俺は中学の時テニスで全国まで行ったし、そんな俺といっつも打ってればなつみもうまくなるか。
それからいつものように練習メニューをこなして今日の練習も終わりを迎えた。
帰りは行きよりも時間がかかるので30分くらいで家に付く。
なぜかというとなつみと一緒に帰るからだ。
一人なら坂道も自転車に乗っていくのだがなつみが一緒だとそういうわけには行かないので、
一緒に自転車を押していく。
帰り途中なつみと話していると急に夏見がうかない顔になった。
そして俺に言った。「ねえ優ちゃん。今度団体のメンバーを決める試合があるんだって。もちろん女子は女子男子は男子で。」
俺はどうかしたのかと思って
「ふ〜ん、そうなんだ。でどうしたんだなつみ?お前なら誰と試合しても勝てるって。」
と言った。それでもなつみはまだうかない顔をしていて
「そうかな。でもなっちまだテニスを始めたばっかりだし。試合とかしたことないし・・・。
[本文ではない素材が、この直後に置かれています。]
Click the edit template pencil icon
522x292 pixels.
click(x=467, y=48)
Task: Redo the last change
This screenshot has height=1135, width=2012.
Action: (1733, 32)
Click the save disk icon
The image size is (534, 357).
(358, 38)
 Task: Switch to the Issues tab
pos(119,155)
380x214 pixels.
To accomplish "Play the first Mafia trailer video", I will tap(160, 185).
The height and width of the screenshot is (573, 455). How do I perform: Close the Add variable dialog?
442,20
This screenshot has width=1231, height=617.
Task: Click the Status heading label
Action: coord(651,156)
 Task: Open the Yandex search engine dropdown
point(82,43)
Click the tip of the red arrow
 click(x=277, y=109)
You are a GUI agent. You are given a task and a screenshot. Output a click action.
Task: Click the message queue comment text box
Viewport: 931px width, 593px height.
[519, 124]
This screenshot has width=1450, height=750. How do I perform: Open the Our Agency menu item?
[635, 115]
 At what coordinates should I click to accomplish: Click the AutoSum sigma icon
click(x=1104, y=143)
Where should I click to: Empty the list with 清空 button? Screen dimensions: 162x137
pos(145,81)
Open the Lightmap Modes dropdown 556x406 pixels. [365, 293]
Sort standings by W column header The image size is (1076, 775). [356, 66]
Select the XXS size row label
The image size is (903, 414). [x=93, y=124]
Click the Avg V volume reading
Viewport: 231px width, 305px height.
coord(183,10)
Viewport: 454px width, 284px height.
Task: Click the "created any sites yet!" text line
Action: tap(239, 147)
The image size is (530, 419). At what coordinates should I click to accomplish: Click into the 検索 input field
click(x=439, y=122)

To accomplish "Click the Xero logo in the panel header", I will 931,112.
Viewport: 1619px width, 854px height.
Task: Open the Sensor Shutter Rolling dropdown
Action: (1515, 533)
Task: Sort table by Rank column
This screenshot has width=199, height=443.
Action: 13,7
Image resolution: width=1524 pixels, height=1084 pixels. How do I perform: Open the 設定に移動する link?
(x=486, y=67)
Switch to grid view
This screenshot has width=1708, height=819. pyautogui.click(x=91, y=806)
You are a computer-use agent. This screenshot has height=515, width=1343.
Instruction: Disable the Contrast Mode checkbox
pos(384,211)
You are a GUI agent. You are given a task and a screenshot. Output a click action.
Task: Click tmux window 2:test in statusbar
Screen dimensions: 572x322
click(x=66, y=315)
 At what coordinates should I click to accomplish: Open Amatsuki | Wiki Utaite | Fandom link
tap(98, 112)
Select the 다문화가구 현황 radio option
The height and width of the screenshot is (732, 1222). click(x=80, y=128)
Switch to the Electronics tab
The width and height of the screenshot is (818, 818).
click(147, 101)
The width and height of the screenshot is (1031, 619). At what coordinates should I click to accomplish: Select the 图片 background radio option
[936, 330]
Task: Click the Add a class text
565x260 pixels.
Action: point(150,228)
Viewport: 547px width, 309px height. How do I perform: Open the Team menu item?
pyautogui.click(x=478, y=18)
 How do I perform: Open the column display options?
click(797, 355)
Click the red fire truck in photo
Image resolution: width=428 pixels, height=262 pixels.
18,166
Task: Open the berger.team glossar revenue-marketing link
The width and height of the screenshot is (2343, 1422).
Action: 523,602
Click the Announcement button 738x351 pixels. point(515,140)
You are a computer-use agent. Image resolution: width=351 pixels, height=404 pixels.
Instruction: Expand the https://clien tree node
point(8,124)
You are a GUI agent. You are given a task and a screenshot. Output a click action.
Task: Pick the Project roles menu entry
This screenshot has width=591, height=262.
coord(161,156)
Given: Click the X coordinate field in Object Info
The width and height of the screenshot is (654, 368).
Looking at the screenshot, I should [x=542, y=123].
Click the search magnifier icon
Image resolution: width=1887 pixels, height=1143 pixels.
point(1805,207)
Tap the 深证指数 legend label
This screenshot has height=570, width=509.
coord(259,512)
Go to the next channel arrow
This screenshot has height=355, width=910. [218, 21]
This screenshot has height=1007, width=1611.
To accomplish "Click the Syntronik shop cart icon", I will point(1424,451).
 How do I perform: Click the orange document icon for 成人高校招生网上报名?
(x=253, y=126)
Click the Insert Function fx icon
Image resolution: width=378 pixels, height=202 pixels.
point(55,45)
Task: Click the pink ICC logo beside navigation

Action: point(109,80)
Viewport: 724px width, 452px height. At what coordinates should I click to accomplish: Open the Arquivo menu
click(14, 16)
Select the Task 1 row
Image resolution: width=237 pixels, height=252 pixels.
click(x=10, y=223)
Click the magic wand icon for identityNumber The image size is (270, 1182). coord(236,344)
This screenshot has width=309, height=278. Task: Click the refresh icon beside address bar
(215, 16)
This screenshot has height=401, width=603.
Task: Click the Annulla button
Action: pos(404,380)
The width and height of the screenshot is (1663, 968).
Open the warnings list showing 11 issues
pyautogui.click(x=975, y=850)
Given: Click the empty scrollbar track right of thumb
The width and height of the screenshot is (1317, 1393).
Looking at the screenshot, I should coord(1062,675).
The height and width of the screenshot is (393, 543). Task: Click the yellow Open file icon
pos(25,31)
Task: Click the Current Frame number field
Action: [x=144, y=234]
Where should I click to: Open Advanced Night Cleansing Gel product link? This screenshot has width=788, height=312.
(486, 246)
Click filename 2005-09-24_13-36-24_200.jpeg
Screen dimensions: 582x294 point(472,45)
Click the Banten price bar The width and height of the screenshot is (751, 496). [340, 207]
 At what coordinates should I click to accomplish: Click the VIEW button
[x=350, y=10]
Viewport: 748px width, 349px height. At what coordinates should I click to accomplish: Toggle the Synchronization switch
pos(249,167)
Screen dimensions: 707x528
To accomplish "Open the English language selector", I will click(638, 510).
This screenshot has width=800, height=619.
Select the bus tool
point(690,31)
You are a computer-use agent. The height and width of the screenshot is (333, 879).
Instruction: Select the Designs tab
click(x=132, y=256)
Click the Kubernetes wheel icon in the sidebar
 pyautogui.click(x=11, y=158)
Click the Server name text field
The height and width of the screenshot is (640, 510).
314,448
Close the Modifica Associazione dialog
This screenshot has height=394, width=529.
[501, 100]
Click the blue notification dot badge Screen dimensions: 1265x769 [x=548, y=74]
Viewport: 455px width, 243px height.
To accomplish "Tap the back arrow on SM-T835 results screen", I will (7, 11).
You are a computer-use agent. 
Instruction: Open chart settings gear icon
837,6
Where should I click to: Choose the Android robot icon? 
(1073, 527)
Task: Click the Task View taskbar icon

それにもし負けて団体に入れなかったら優ちゃんと一緒じゃなくなっちゃうよ。」
「なんだそんなことか。」
「えっ、優ちゃんはなっちと一緒じゃなくてもいいの?」
泣きそうになりながら聞いてくる。
「いやそういうことじゃなくて、もしなつみが団体は入れなかったら俺も試合には行かないから心配するなって事。」
「え〜、そんなの駄目だよ。なっちのためにそんなの・・・・・。」
「いいって別に。試合は今回だけじゃないんだから。」
「そうだけど・・・・・。ゆうちゃんはそれでいいの・・・・・・?」
申し訳なさそうに聞いてくるなつみ。
「別にいいってそれになつみが負けなきゃいいんだから。」
「そうだね。なっち負けないようにがんばるね。だから優ちゃんもがんばってね。」
やっと笑顔になって言った。
「ああ当然だ。」
それからまた他愛もない話をしてそれぞれ家に帰った。
しかし大変なのはこれからだった。
そんなことは知る由も無い俺。
「ただいまー」
ドアをあけるとそこには亜依が泣きそうな顔で立っていた。